# WHAT IS EXPECTED
Please swap "screenshot" for "screen image" in the lines between the one holding "You are a GUI" and the one holding "The width and", inclusive. Return only those lines, with everything else left unchanged.

# TASK INPUT
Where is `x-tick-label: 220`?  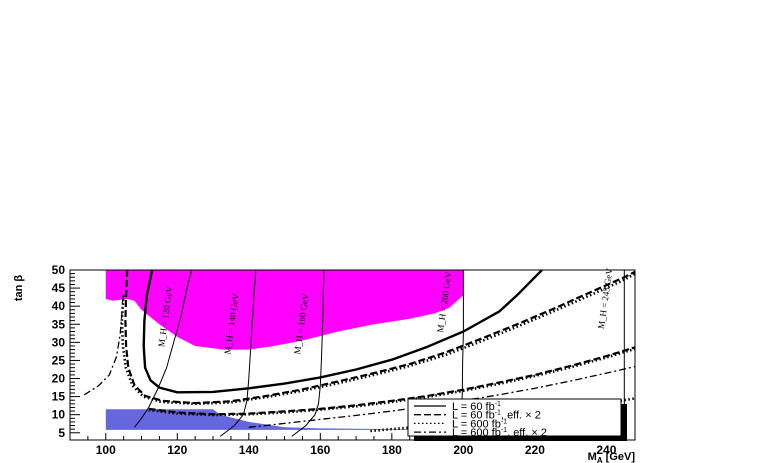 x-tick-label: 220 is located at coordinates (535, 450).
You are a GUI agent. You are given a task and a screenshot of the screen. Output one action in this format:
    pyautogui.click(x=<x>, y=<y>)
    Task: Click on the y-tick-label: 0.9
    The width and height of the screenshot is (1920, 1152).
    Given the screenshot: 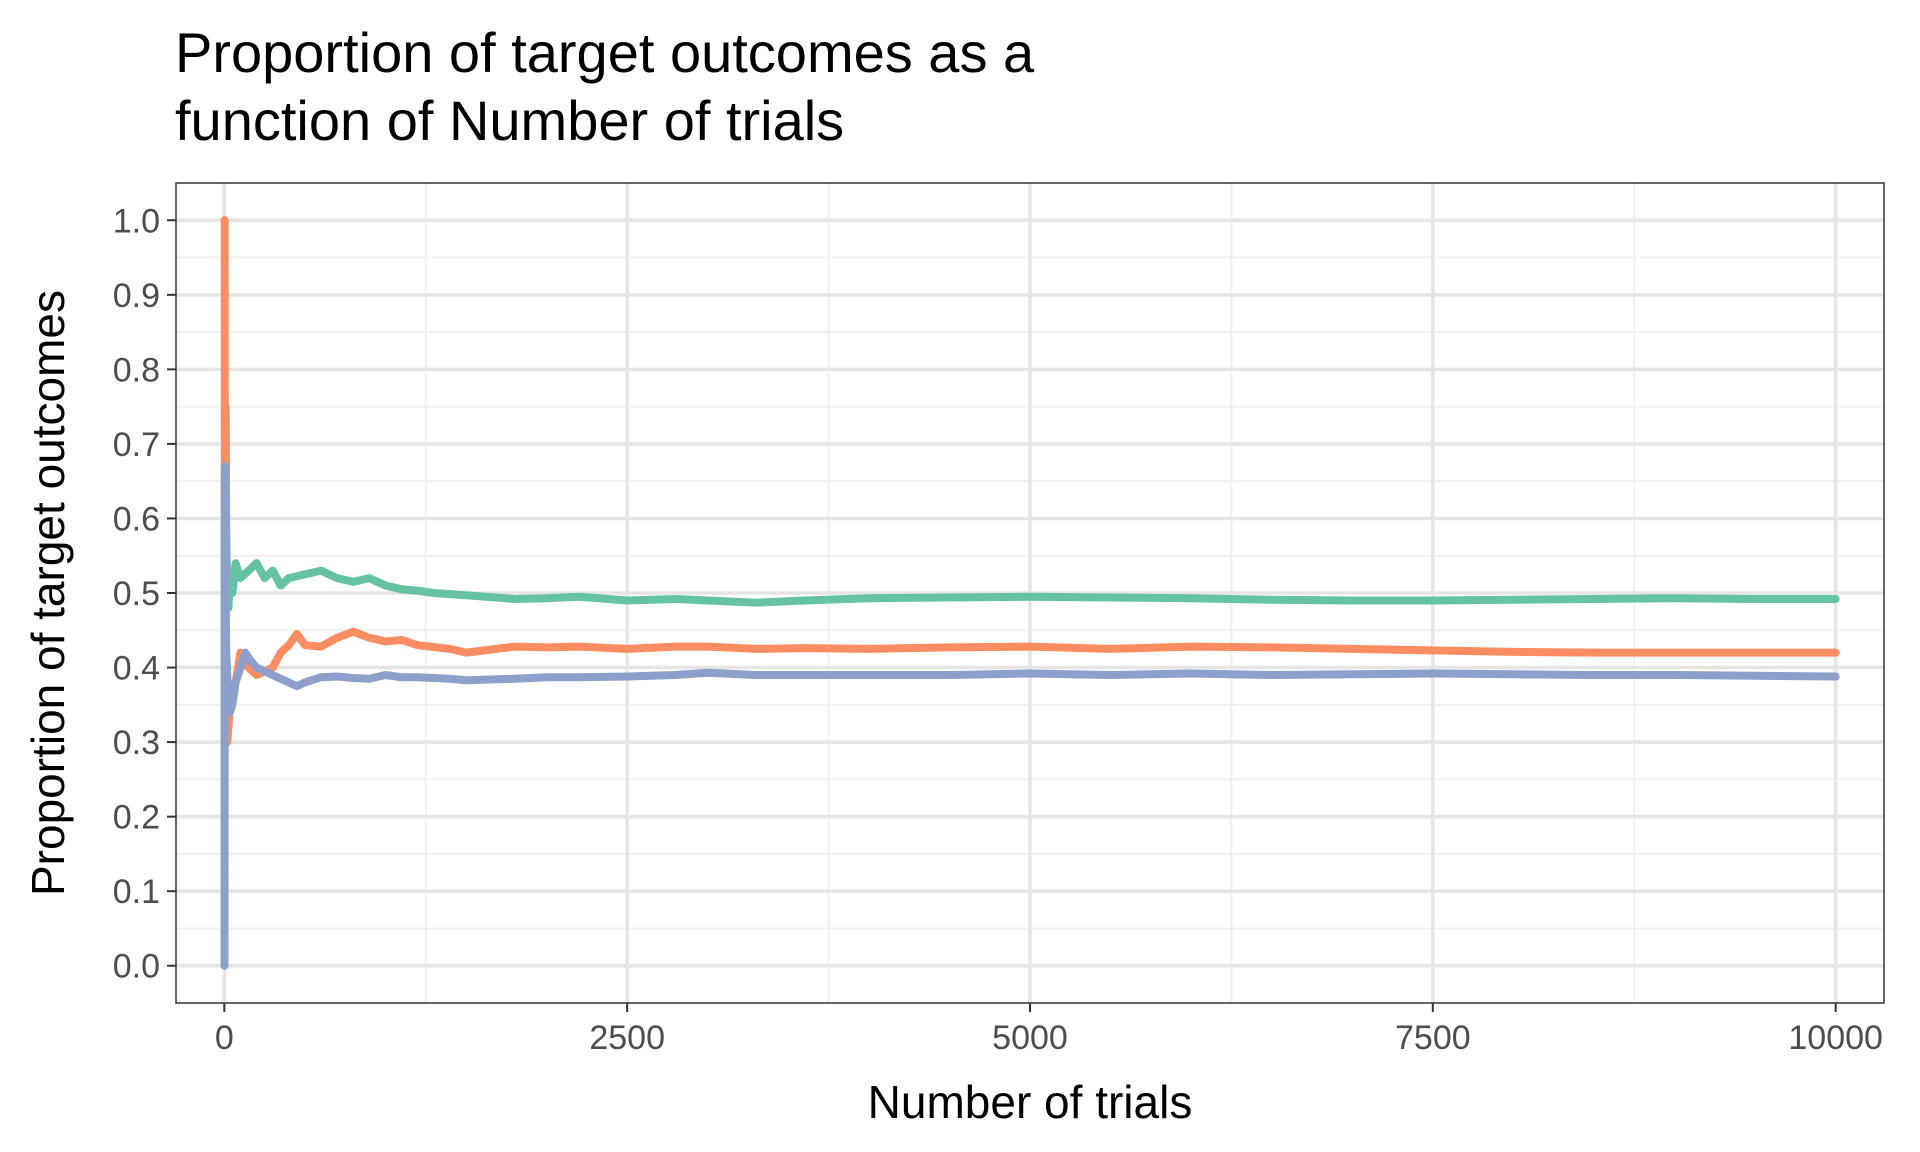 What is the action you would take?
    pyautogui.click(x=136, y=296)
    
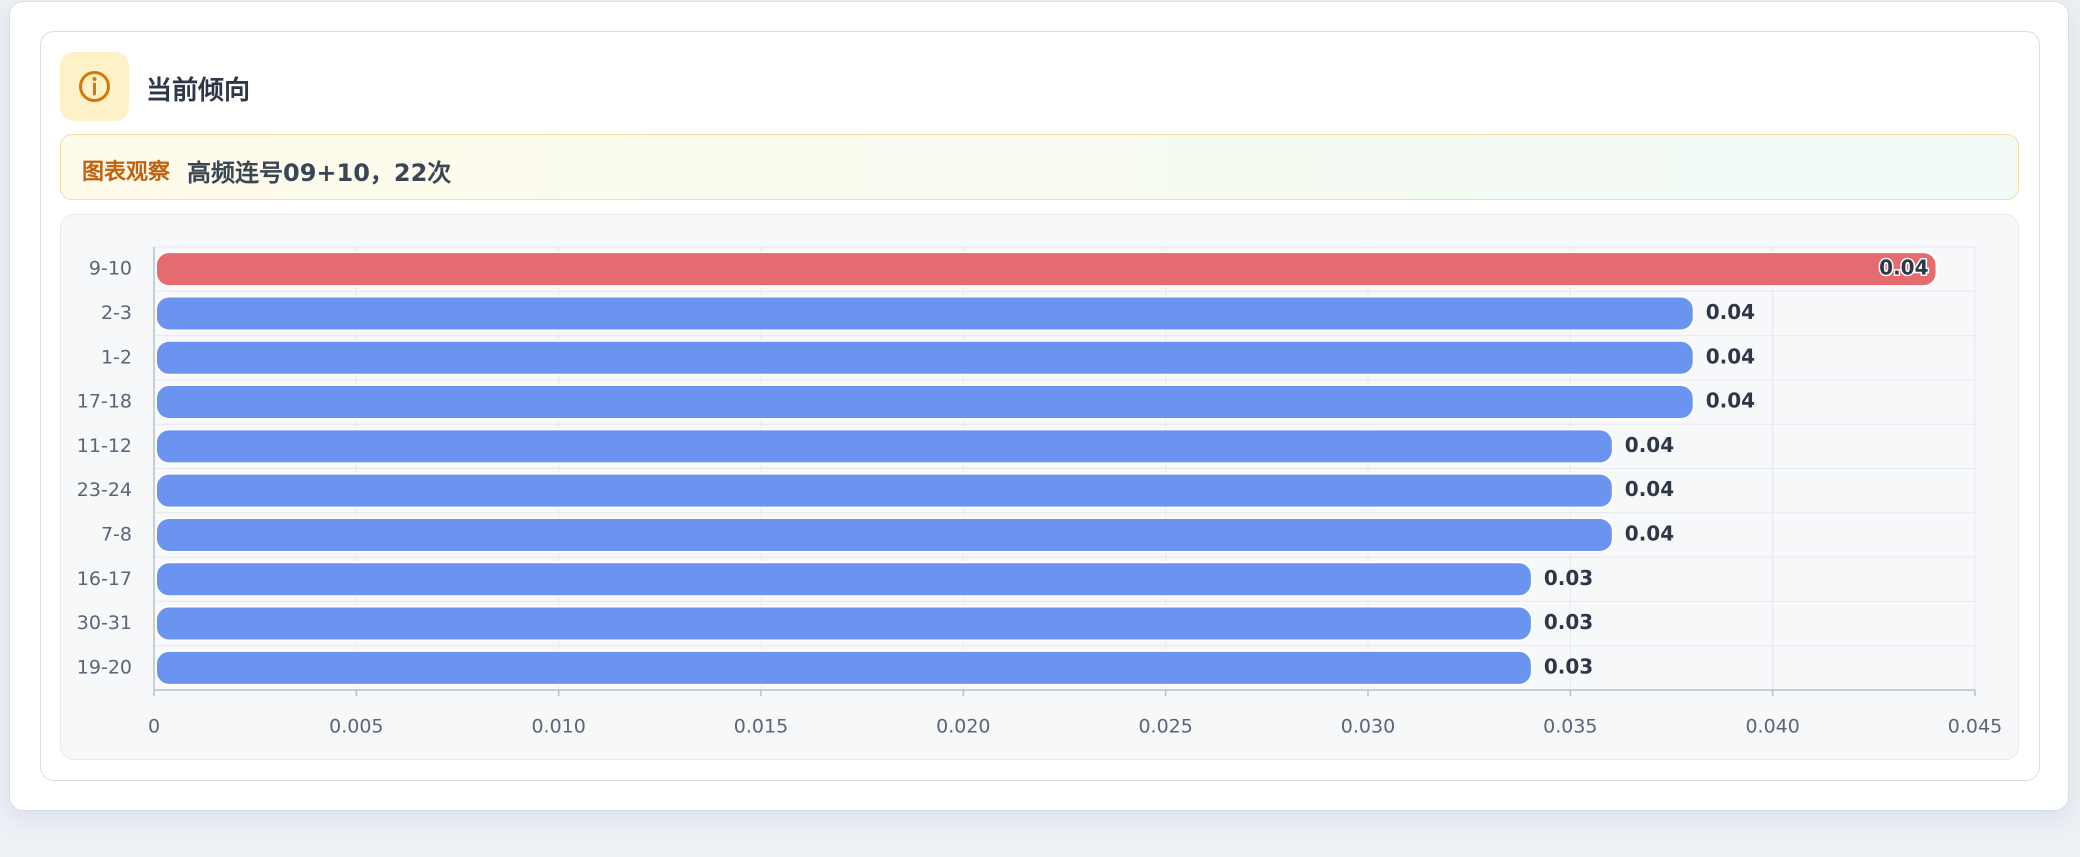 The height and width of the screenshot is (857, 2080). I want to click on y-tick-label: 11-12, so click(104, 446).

# TASK RESPONSE
You are a GUI agent. You are given a task and a screen image of the screen. Output one action in this format:
    pyautogui.click(x=<x>, y=<y>)
    Task: Click on the y-tick-label: 0.9
    The width and height of the screen image is (1920, 1152).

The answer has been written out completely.